■ **Task brief**
The expected answer is a bare count of the lines in the data below that contain "pixels".

■ **Data supplied**
--
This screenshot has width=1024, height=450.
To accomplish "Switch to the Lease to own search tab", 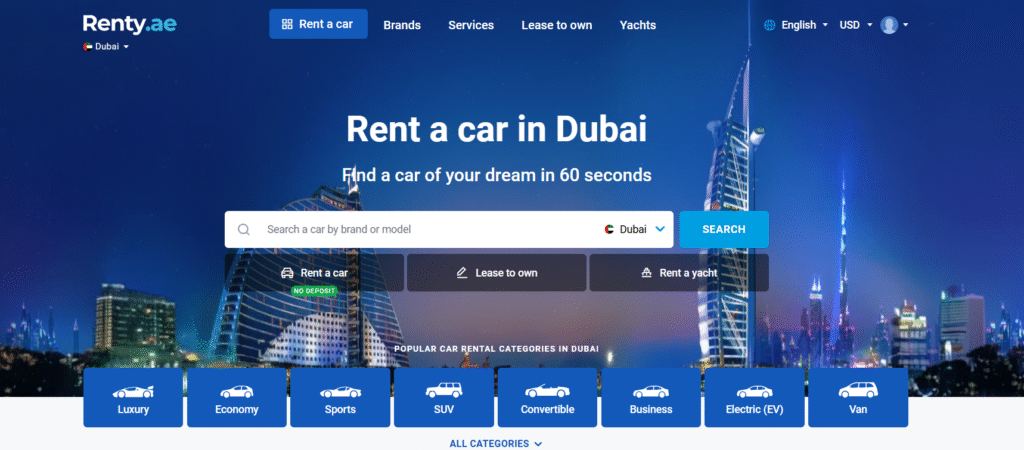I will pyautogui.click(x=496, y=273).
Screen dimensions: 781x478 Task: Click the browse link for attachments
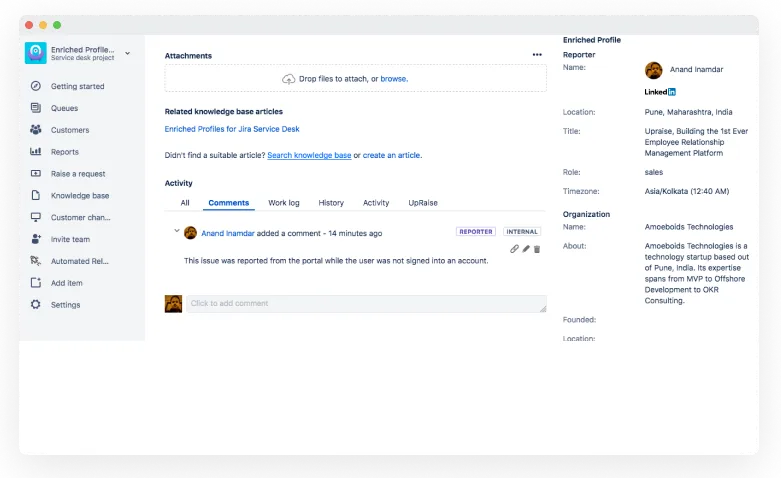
--
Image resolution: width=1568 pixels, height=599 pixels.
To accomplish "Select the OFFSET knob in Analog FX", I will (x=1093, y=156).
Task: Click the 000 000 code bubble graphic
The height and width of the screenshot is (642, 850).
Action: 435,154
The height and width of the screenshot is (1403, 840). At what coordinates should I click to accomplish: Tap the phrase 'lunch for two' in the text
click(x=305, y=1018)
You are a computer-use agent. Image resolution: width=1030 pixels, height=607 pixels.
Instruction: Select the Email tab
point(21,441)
--
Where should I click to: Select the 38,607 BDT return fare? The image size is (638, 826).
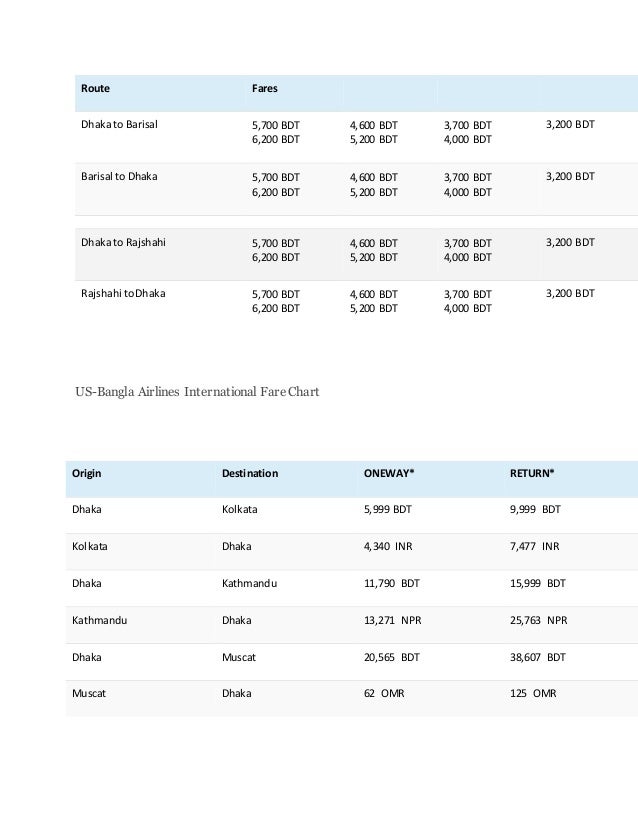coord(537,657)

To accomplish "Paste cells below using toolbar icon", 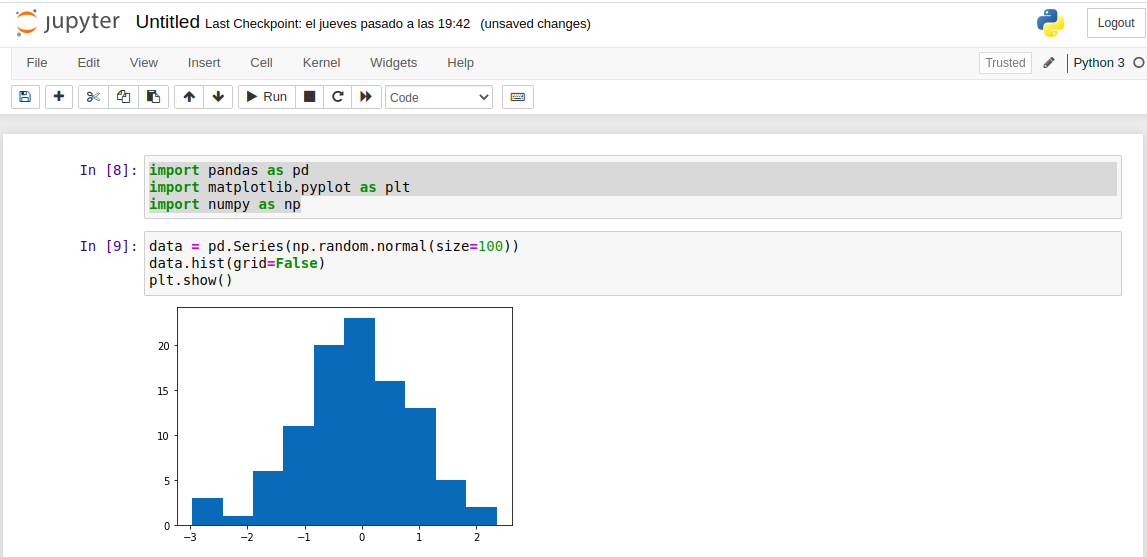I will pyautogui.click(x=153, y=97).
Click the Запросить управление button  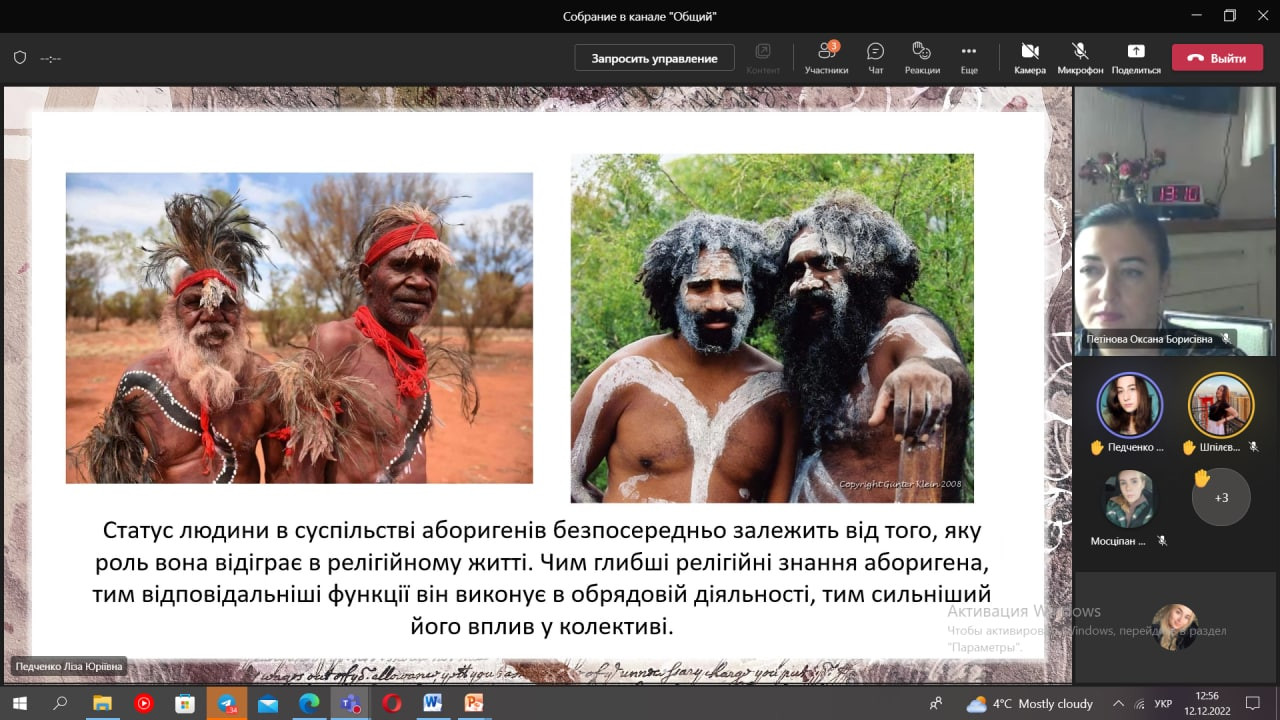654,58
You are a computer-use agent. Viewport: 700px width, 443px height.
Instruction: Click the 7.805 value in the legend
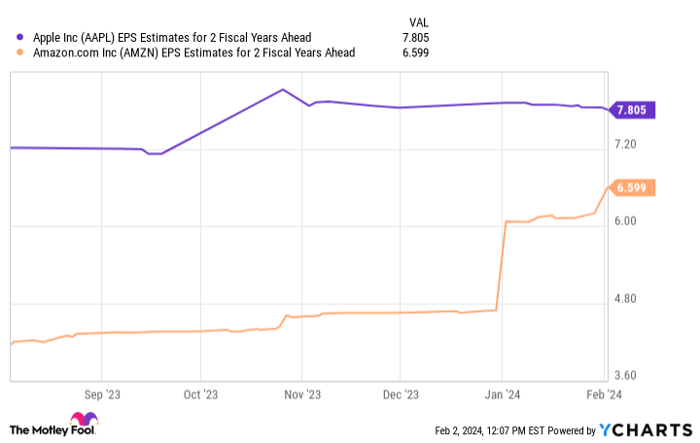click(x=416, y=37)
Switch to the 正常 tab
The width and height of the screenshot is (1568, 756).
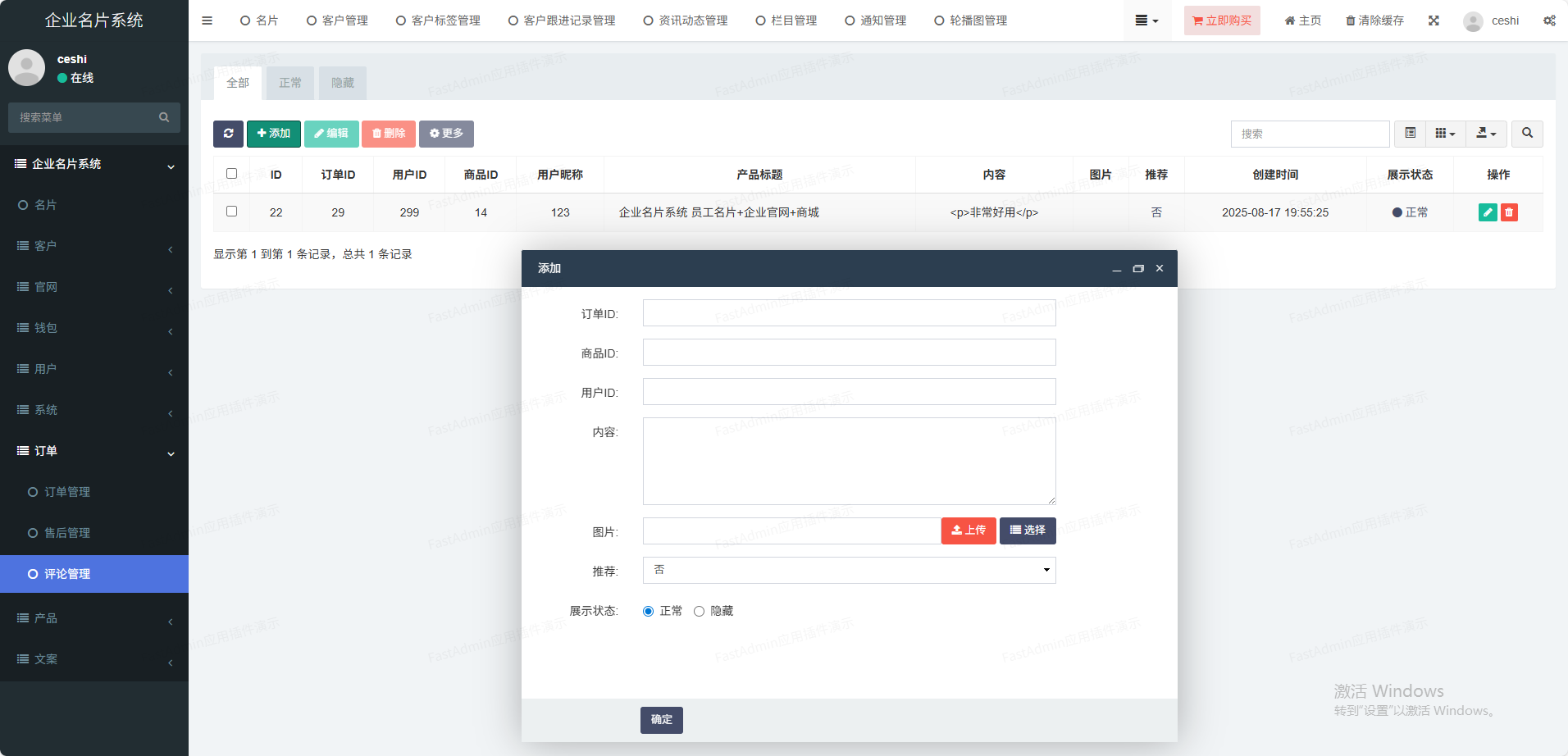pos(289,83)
--
■ **Response to the task**
2